生産年齢人口の減少、2019 年 4 月に控えた改正労働基準法の適用などを受け、働き方改革に取り組む企業が増加しています。多くの企業にとって、この取り組みの目的は、優秀な人材の確保や 1 人あたりの生産性向上にあるでしょう。しかしその先には、企業ごとが独自に持つ「事業価値」を向上させていきたいという展望があるはずです。
このような展望を実現した好例が、日本ビジネスシステムズ (以下、JBS) の取り組みです。同社では、2014 年の本社移転をきっかけに、ファシリティと IT の両面から業務環境を刷新。Surface Laptop や Surface Pro、Office 365 といったマイクロソフト ソリューションを全面的に採用した職場づくりによって、働き方を変えるだけでなく、オープンな企業風土への転換も果たしたのです。
この転換によって、JBS は、従来の "受け身型" から積極的に顧客と接点を持つ "提案型" へと、ビジネスの在り方を変革。Customer First を体現する企業として、さらなる成長を続けています。
業務環境を刷新して、企業体質の変革を図る
コミュニケーション ロスは、業務に支障をきたす大きな原因となります。これを抑制するための職場づくりが、働き方改革を加速させるための手段として現在注目を集めています。独立系システム インテグレーターとして業界内で確固たるプレゼンスを堅持する JBS は、フリー アドレス制の導入等、兼ねてよりコミュニケーションの活性化に取り組んできました。さらに同社は、2014 年、オフィス移転とともに業務環境を大きく刷新。全社員を対象とする業務 PC のモバイル化、コミュニケーション ツールの拡充などにより、従来以上に "いつでも、どこでも、どんなデバイスでも勤務ができる環境" へと進化しました。
このような取り組みは、多くの場合、テレワークへの対応や生産性の向上を実現するために行われます。もちろん、JBS はそういった効果にも期待していました。しかし、本質的な目的は、企業体質を変えること、そしてビジネス自体を変革していくことにあったといいます。日本ビジネスシステムズ株式会社 執行役員の三浦 剛志 氏は、この取り組みに至った背景について、次のように述べます。
「お客様から要望を受けて初めて動き出す、こういった "受け身型" なイメージを SIer に対して抱く方は少なくありません。事実、システム インテグレートを主軸として成長してきた当社には、このような姿勢が染みついていたといえます。ここで問題なのは、こうした風土が、お客様への対応だけでなく思考そのものをも保守的にしてしまうということです。従前、当社の社員の多くは、与えられた作業だけを粛々と行っていました。こうした環境からは、イノベーティブなサービスはなかなか生まれません。クライアント サーバ型からモバイル クラウド型へシフトしていることに象徴されるように、IT 業界は今、大きな変革期を迎えています。企業体質をオープンなものへと変え、ビジネスの在り方を "提案型" へとシフトしなければ、いずれは企業としての成長が止まってしまうのではないか。この危機感のもとで取り組んだのが、業務環境の刷新でした」(三浦 氏)。

課題 1: 記録のうち、「This screenshot has height=980, width=1217.」を含む行から「Action: [1251, 847]」を含む行までを、両端の行も含めて一字一句変えずに書き写してください。

提供資料:
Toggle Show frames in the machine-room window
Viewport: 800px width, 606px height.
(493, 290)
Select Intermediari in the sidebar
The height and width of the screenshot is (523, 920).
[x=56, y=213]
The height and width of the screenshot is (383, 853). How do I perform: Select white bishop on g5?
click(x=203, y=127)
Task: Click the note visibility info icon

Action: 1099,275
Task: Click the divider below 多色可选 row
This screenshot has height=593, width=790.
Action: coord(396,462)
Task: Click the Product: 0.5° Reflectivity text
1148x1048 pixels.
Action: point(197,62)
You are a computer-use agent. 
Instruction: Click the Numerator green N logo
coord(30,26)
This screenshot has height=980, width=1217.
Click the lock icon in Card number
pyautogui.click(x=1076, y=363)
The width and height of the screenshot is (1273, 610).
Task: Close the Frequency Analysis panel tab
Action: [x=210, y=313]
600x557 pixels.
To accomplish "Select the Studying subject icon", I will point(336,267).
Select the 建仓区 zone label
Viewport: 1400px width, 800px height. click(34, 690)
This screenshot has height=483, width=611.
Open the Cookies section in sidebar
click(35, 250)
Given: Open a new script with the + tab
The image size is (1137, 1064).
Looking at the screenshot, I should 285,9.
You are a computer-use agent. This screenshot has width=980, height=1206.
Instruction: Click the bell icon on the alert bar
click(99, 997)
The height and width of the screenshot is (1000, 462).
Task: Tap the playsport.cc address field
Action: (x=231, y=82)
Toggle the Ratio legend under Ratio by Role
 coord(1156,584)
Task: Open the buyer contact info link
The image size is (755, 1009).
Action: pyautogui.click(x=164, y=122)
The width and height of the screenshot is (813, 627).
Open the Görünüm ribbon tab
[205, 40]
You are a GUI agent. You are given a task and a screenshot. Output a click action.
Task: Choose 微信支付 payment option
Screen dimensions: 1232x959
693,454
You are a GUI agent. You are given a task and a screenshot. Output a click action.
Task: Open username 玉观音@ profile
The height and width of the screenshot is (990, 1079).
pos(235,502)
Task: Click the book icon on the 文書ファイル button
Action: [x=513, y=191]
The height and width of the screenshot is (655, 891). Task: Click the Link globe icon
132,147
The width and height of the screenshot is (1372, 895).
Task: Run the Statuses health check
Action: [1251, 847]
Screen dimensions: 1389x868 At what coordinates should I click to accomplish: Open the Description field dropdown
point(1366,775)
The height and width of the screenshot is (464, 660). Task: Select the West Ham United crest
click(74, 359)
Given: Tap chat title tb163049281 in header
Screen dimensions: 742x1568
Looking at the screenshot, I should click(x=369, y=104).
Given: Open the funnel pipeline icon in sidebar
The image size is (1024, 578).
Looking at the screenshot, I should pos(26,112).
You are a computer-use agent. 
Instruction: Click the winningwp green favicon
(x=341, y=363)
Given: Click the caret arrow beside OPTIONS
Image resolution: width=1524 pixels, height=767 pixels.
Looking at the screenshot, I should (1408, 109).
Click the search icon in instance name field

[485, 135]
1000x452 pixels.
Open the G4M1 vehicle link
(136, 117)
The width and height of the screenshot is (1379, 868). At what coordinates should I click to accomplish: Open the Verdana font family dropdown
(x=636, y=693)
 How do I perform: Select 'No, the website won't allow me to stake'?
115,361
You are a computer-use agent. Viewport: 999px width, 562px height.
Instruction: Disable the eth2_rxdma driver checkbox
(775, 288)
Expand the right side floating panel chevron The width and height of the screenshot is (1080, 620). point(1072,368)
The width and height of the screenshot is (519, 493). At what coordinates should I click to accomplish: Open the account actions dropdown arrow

課題 2: 原文で、JBS が職場づくりに全面的に採用したと挙げられているマイクロソフト ソリューションの名称をすべて列挙してください。

解答 1:
This screenshot has height=980, width=1217.
Click the lock icon in Card number
pyautogui.click(x=1076, y=363)
The width and height of the screenshot is (1273, 610).
Task: Close the Frequency Analysis panel tab
Action: [x=210, y=313]
600x557 pixels.
To accomplish "Select the Studying subject icon", I will point(336,267).
Select the 建仓区 zone label
Viewport: 1400px width, 800px height. click(34, 690)
This screenshot has height=483, width=611.
Open the Cookies section in sidebar
click(35, 250)
Given: Open a new script with the + tab
The image size is (1137, 1064).
Looking at the screenshot, I should 285,9.
You are a computer-use agent. This screenshot has width=980, height=1206.
Instruction: Click the bell icon on the alert bar
click(99, 997)
The height and width of the screenshot is (1000, 462).
Task: Tap the playsport.cc address field
Action: (x=231, y=82)
Toggle the Ratio legend under Ratio by Role
 coord(1156,584)
Task: Open the buyer contact info link
The image size is (755, 1009).
Action: pyautogui.click(x=164, y=122)
The width and height of the screenshot is (813, 627).
Open the Görünüm ribbon tab
[205, 40]
You are a GUI agent. You are given a task and a screenshot. Output a click action.
Task: Choose 微信支付 payment option
Screen dimensions: 1232x959
693,454
You are a GUI agent. You are given a task and a screenshot. Output a click action.
Task: Open username 玉观音@ profile
The height and width of the screenshot is (990, 1079).
pos(235,502)
Task: Click the book icon on the 文書ファイル button
Action: [x=513, y=191]
The height and width of the screenshot is (655, 891). Task: Click the Link globe icon
132,147
The width and height of the screenshot is (1372, 895).
Task: Run the Statuses health check
Action: [1251, 847]

解答 2: Surface Laptop、Surface Pro、Office 365